**Tarefa escrita 1:**
Copie do texto sobre o MROSC o trecho que começa com as palavras "Por: GIFE| Notícias|" e termina com "para sua implementação.".
**Tarefa escrita 2:**
Segundo o texto sobre o MROSC, qual decreto regulamentou a lei no âmbito federal?
**Tarefa escrita 3:**
Diga se cada afirmação concorda com o texto sobre o MROSC, respondendo sim ou não e citando as palavras do texto que decidem: (a) O MROSC foi instituído pela Lei federal nº 13.019/2014. (b) O projeto da FGV Direito é financiado pelo Banco Mundial. (c) O MROSC manteve os convênios existentes.

**Texto fornecido:**
▼

Sociedade civil e poder público enfrentam o desafio da implementação do MROSC nos estados

Por: GIFE| Notícias| 21/09/2017

O Marco Regulatório das Organizações da Sociedade Civil (MROSC), instituído pela Lei federal nº 13.019/2014, regula parcerias e repasse de recursos entre a União Federal, Estados e Municípios e as Organizações da sociedade Civil (OSCs), substituindo os convênios existentes até então.

Tema de uma das pesquisas em desenvolvimento pela Escola de Direito da Fundação Getúlio Vargas (FGV Direito) no âmbito do projeto Sustentabilidade Econômica das Organizações da Sociedade Civil, financiado pela União Europeia, o Marco Regulatório trouxe consigo muitos desafios para sua implementação.

No âmbito federal, a lei foi regulamentada pelo decreto federal (8.726/2016). Os Estados estão também elaborando regulamentações próprias, considerando as diversas realidades e especificidades para novas práticas de gestão pública.

▲

**Bloco de dados:**

▼

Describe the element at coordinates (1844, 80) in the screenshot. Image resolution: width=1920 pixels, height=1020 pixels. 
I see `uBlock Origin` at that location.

▲

**Resposta 1:**
Por: GIFE| Notícias| 21/09/2017

O Marco Regulatório das Organizações da Sociedade Civil (MROSC), instituído pela Lei federal nº 13.019/2014, regula parcerias e repasse de recursos entre a União Federal, Estados e Municípios e as Organizações da sociedade Civil (OSCs), substituindo os convênios existentes até então.

Tema de uma das pesquisas em desenvolvimento pela Escola de Direito da Fundação Getúlio Vargas (FGV Direito) no âmbito do projeto Sustentabilidade Econômica das Organizações da Sociedade Civil, financiado pela União Europeia, o Marco Regulatório trouxe consigo muitos desafios para sua implementação.

**Resposta 2:**
O decreto federal 8.726/2016.

**Resposta 3:**
(a) Sim: "instituído pela Lei federal nº 13.019/2014".
(b) Não: "financiado pela União Europeia".
(c) Não: "substituindo os convênios existentes até então".